An understanding of individuals or groups’ responses to circumstances can only be more evident when there are explorations on actions. With that, we can understand their invisible but constant and quiet norms, symbols, and values, which provide them with the lenses for viewing their reality. These philosophies constitute parts of the cultural filters through which they create meaning from situations and respond to them. These cultural filters’ role is yet to be given adequate attention in the solutions applied so far to the farmer-herder conflicts in Nigeria. The current approaches to the problem are mostly the use of laws and policies like the anti-open-grazing law in Benue State and the National Livestock Transformation Plan (NLTP). Also is the use of law enforcement such as military and police operations. In a few instances, civil society interventions have experimented on dialogue, mediation, and strengthening intercultural understanding, though this has yet to gain traction. Centrally, agrarian tensions and conflicts are continuing because discussions and intercultural relations that lead to mutual understanding, address the fears and expectations of disputing groups, and build peace on mutually agreed terms are yet to be well implored.
In this edition of Nextier SPD Policy Weekly, we explore dialogues rooted in cultural relations as the route not-well-charted in resolving agrarian violence in Nigeria.
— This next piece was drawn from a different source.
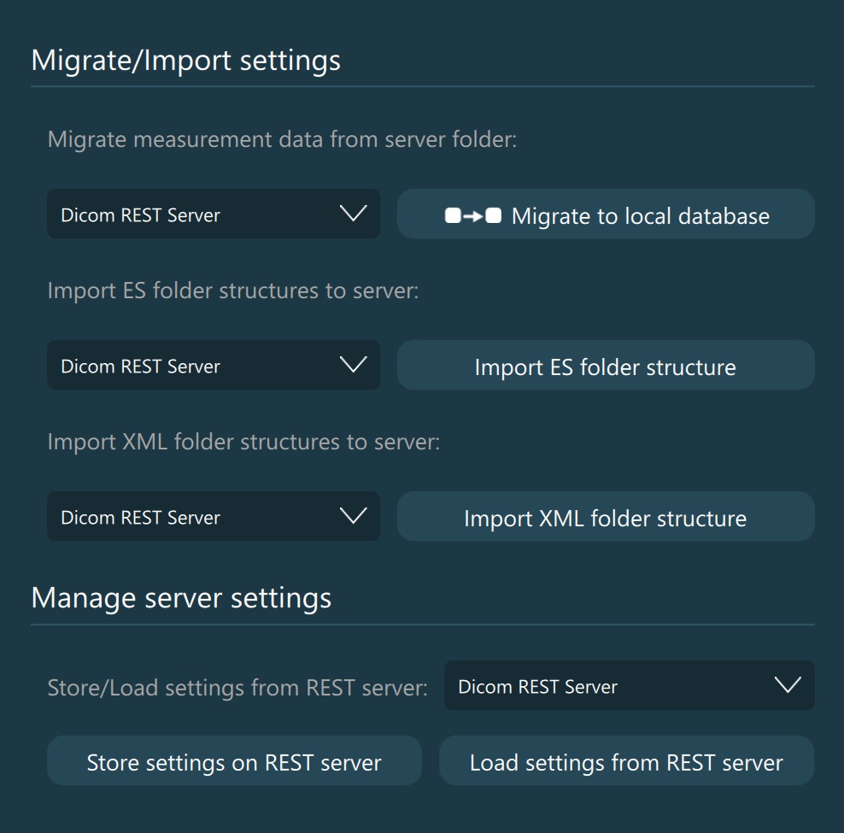Click chevron arrow in migrate measurement dropdown
Screen dimensions: 844x833
pyautogui.click(x=353, y=214)
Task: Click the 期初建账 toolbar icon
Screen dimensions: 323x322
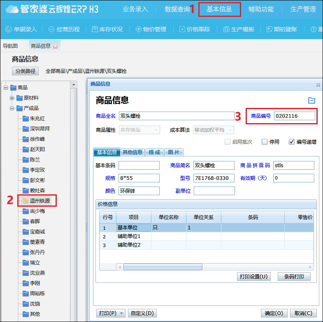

For a recap, peripatetic herders who mostly originate from the Sahel region of Nigeria, increasingly migrate southwards in search of forages and water. Lately, this migration is intensified by climate change and violence in the Northern end of the country. Herder migration and cattle grazing lead to conflict with sedentary farmers who complain of crop damages that result from overgrazing. Conflicting claims on grazing rights by herders, on one hand, and land ownership rights by farmers, on the other, results in preventable killings in parts of Nigeria. A Foreign Affairs report in 2019 indicates that over 10,000 people died from this agrarian violence over two years. Government legalistic intervention like the anti-open grazing laws built on restrictions and sanctions, is in fact, a source of new tensions because the cartel of cattle breeders has rejected and challenged the law in court. Besides, the Benue state government continues to arrest both cattle and herders in the state.
Similarly, the National Livestock Transformation Plan (NLTP) appears distant from both farmers’ and herders’ everyday lives. Farming communities continue to complain about the invasion of their lands, crop damages, murder, rape, and banditry. Military and police use for peace enforcement provides only temporary solutions (Kwaja and Ademola-Adelehin, 2018). Hence, there is a need to look beyond the legalistic approach and explore options from dialogue and intercultural relations perspective.